[Pixel coordinate grounding data]
┄┄┄┄┄┄┄┄┄┄┄┄┄┄┄┄┄┄┄┄

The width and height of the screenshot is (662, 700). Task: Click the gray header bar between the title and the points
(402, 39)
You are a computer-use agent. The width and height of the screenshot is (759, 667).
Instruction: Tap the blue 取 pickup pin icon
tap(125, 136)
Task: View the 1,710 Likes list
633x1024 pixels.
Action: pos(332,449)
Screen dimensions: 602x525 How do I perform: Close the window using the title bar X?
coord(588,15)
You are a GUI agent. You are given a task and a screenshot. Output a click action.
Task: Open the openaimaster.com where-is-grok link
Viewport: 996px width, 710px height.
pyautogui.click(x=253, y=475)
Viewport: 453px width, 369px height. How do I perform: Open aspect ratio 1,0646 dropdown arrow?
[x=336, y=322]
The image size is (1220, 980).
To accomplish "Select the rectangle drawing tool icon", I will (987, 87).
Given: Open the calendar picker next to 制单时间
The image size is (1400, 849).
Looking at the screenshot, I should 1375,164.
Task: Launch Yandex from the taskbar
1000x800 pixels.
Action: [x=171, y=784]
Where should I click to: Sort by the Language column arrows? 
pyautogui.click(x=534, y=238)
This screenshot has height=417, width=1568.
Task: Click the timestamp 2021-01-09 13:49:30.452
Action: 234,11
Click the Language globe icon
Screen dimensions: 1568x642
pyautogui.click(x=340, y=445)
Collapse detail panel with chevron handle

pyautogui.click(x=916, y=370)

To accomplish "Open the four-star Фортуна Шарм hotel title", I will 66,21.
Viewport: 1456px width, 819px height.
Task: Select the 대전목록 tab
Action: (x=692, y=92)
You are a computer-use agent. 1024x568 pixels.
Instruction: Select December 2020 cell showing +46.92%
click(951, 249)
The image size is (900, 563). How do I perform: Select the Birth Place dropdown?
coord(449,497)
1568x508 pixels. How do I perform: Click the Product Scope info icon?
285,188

┄┄┄┄┄┄┄┄┄┄┄┄┄┄┄┄┄┄┄┄

Work instruction -> A bare number is the whole answer: how many lines in the entries contain "agent"?

Solution -> 3